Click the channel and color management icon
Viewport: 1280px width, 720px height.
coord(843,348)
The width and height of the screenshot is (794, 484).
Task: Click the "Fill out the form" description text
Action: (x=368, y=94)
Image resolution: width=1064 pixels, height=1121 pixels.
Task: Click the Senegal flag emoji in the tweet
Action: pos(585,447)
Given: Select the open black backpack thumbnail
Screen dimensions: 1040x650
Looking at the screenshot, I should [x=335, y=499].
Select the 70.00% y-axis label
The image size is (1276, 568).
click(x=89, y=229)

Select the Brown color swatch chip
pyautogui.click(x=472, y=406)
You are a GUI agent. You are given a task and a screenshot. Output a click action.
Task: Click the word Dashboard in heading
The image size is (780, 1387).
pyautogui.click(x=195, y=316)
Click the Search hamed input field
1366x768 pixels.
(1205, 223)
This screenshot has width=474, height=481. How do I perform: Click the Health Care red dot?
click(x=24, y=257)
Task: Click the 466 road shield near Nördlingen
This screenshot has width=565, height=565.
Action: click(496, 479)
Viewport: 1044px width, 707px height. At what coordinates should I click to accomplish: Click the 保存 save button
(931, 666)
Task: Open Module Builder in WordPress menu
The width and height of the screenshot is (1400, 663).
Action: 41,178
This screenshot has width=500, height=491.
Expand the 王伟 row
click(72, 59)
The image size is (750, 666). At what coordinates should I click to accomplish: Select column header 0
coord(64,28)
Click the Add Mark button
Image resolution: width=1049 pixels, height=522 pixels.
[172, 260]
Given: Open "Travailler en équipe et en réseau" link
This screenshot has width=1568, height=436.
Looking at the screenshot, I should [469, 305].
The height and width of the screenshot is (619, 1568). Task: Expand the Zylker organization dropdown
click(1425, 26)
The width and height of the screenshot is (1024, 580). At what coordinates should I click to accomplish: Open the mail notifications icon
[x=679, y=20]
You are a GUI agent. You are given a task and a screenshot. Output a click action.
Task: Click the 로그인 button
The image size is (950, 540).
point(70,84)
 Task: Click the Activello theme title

● **WORK ITEM**
Every entry above should be retyped exactly as shown.

● **RESULT**
Click the channel and color management icon
Viewport: 1280px width, 720px height.
coord(843,348)
The width and height of the screenshot is (794, 484).
Task: Click the "Fill out the form" description text
Action: (x=368, y=94)
Image resolution: width=1064 pixels, height=1121 pixels.
Task: Click the Senegal flag emoji in the tweet
Action: pos(585,447)
Given: Select the open black backpack thumbnail
Screen dimensions: 1040x650
Looking at the screenshot, I should [x=335, y=499].
Select the 70.00% y-axis label
The image size is (1276, 568).
click(x=89, y=229)

Select the Brown color swatch chip
pyautogui.click(x=472, y=406)
You are a GUI agent. You are given a task and a screenshot. Output a click action.
Task: Click the word Dashboard in heading
The image size is (780, 1387).
pyautogui.click(x=195, y=316)
Click the Search hamed input field
1366x768 pixels.
(1205, 223)
This screenshot has width=474, height=481. How do I perform: Click the Health Care red dot?
click(x=24, y=257)
Task: Click the 466 road shield near Nördlingen
This screenshot has width=565, height=565.
Action: click(496, 479)
Viewport: 1044px width, 707px height. At what coordinates should I click to accomplish: Click the 保存 save button
(931, 666)
Task: Open Module Builder in WordPress menu
The width and height of the screenshot is (1400, 663).
Action: 41,178
This screenshot has width=500, height=491.
Expand the 王伟 row
click(72, 59)
The image size is (750, 666). At what coordinates should I click to accomplish: Select column header 0
coord(64,28)
Click the Add Mark button
Image resolution: width=1049 pixels, height=522 pixels.
[172, 260]
Given: Open "Travailler en équipe et en réseau" link
This screenshot has width=1568, height=436.
Looking at the screenshot, I should [469, 305].
The height and width of the screenshot is (619, 1568). Task: Expand the Zylker organization dropdown
click(1425, 26)
The width and height of the screenshot is (1024, 580). At what coordinates should I click to accomplish: Open the mail notifications icon
[x=679, y=20]
You are a GUI agent. You are given a task and a screenshot. Output a click action.
Task: Click the 로그인 button
The image size is (950, 540).
point(70,84)
 Task: Click the Activello theme title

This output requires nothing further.